Pharma

FDA rejects diabetes drug alogliptin; Takeda gives few CRL details

Takeda Pharmaceutical’s (TYO:4502) diabetes drug alogliptin failed to secure U.S. Food and Drug Administration approval. […]

Takeda Pharmaceutical’s (TYO:4502) diabetes drug alogliptin failed to secure U.S. Food and Drug Administration approval.

The agency issued a complete response letter for new drug applications of alogliptin and a combination drug that pairs alogliptin with another Takeda drug, Actos.

“We will immediately request a meeting with the FDA to determine the appropriate next steps and are committed to addressing outstanding issues,” Thomas Harris, vice president, regulatory affairs, Takeda Global Research & Development Center said in a statement. “We remain confident in the benefit that alogliptin will bring to patients with type 2 diabetes in the U.S., if approved.”

The complete response letter is also a blow to Furiex Pharmaceuticals (NASDAQ:FURX), the company that licensed alogliptin to Takeda. The Morrisville, North Carolina company stood to gain a $25 million milestone payment upon FDA approval of the compound. But diabetes treatments have come under greater FDA scrutiny concerns about higher cardiovascular risks associated with the drugs.

Takeda did not disclose what concerns the FDA raised about the drug. But the company said the most common adverse events observed in phase 3 studies for alogliptin were headache, urinary tract infection, nasopharyngitis and upper respiratory tract infection. Adverse events reported in studies of the combination of alogliptin and Actos included nasopharyngitis, back pain urinary tract infection and influenza.
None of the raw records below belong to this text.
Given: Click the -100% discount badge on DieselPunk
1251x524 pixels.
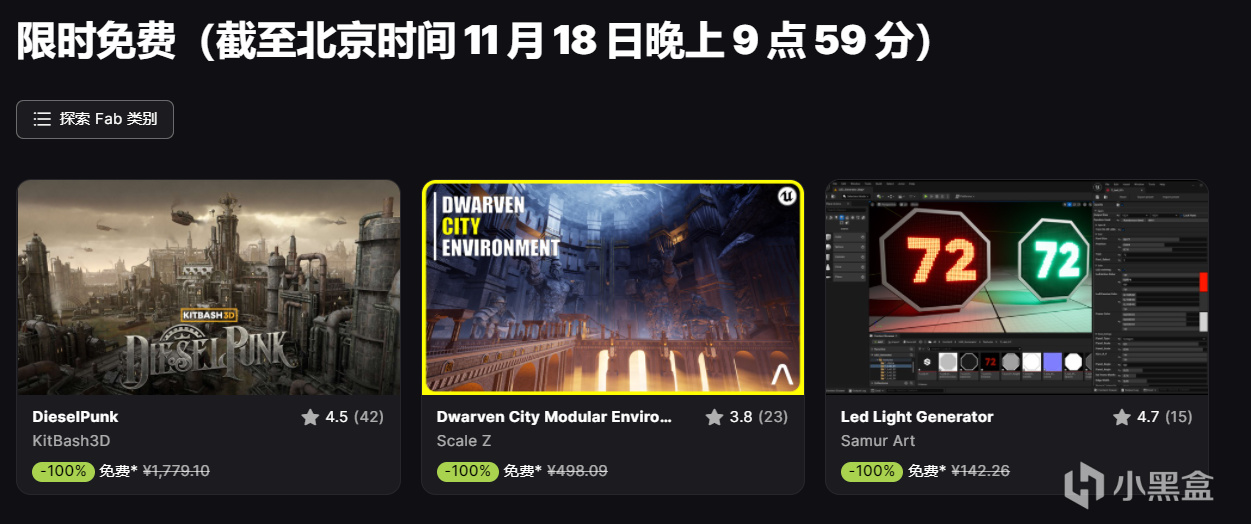Looking at the screenshot, I should (x=63, y=471).
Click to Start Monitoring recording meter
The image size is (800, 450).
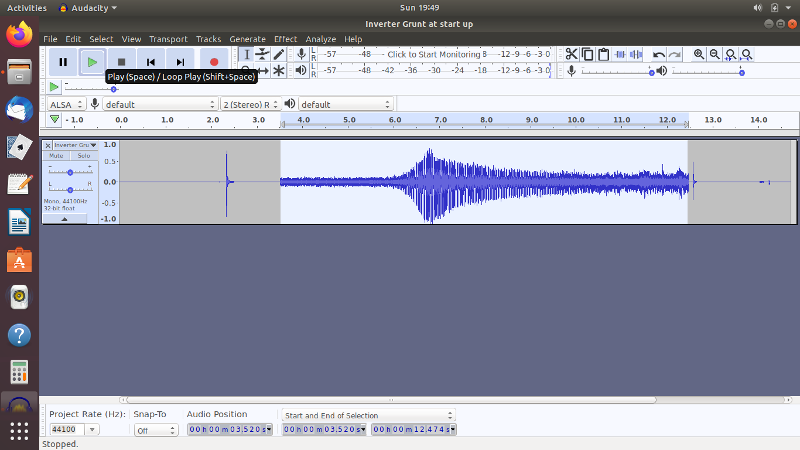click(430, 54)
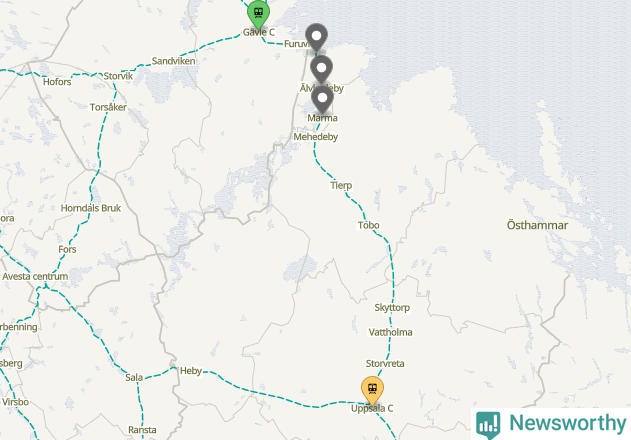The height and width of the screenshot is (440, 631).
Task: Click the Newsworthy chart logo icon
Action: [488, 425]
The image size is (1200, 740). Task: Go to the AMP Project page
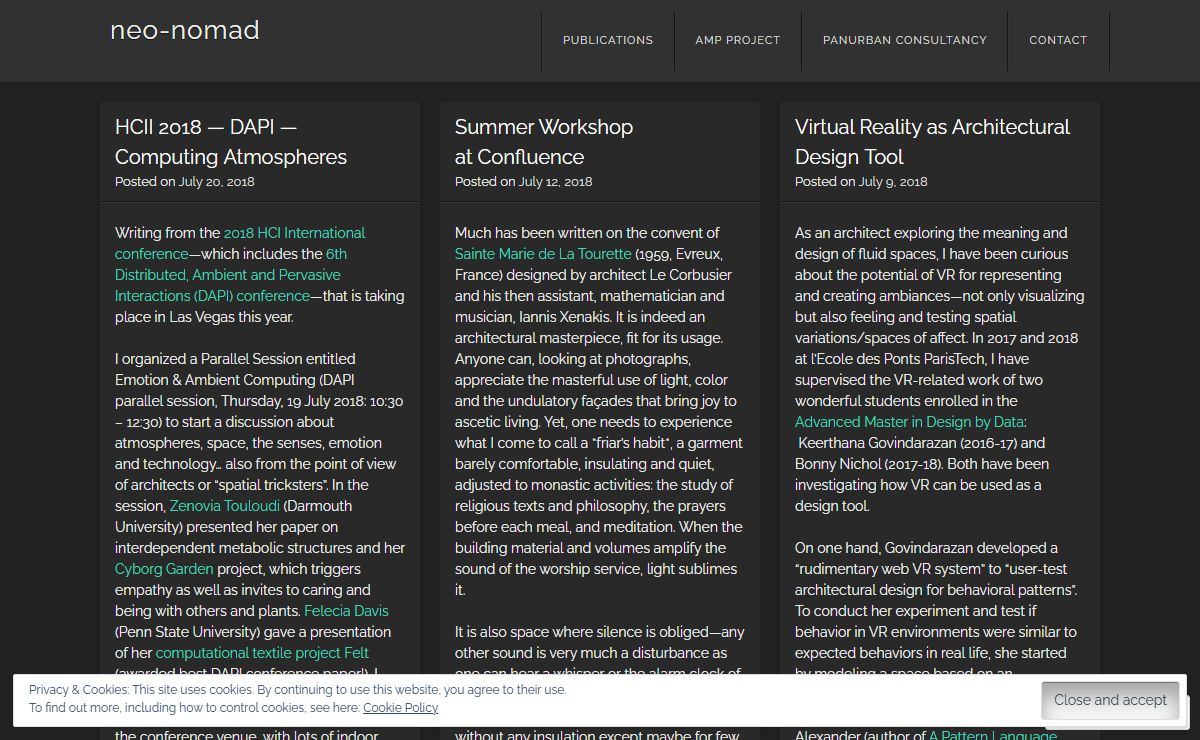coord(737,40)
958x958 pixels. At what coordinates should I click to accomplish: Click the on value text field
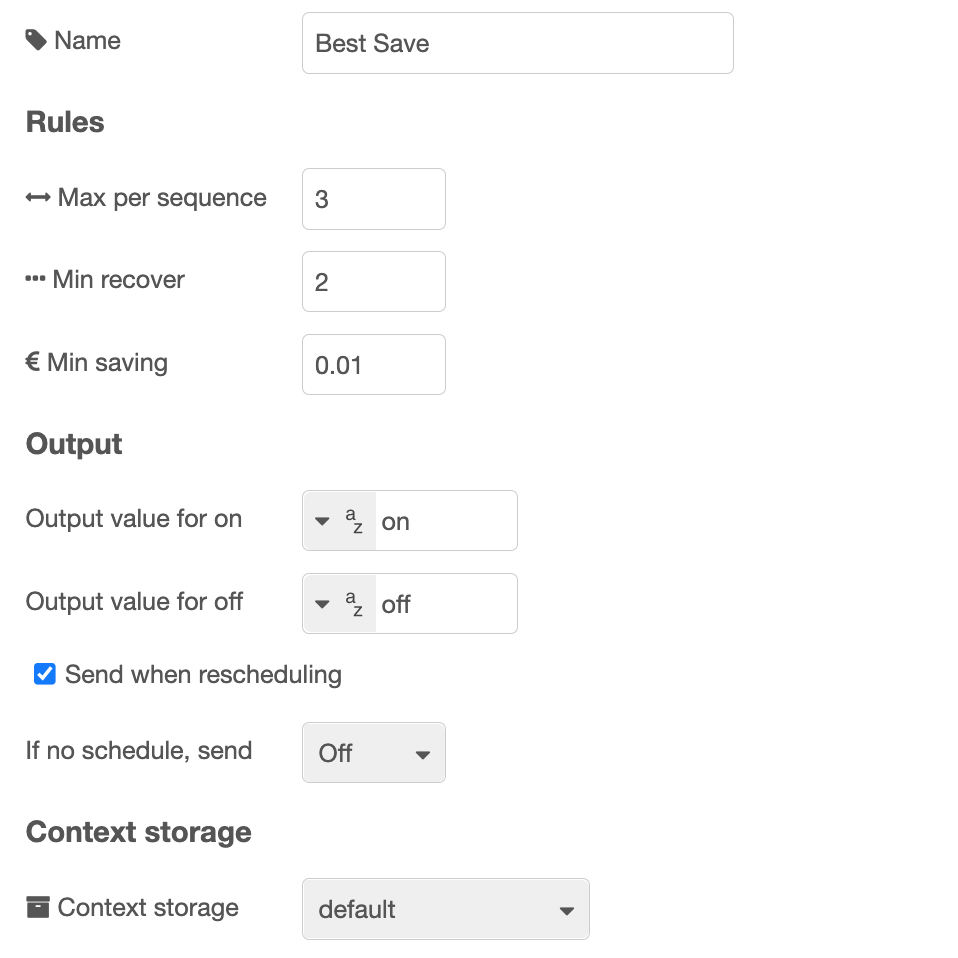point(446,521)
Alogliptin is already approved in Japan, where it is marketed under the name Nesina. The combination of Nesina and Actos is approved in Japan as a drug called Liovel. Takeda said that it recently provided postmarketing data from outside the United States and has been in discussion with the FDA. Takeda said the agency requested more data that the company believes it can supply from those postmarketing studies as well as from ongoing clinical research. A  Takeda cardiovascular outcomes study on the compound already under way is expected to have final results in 2014.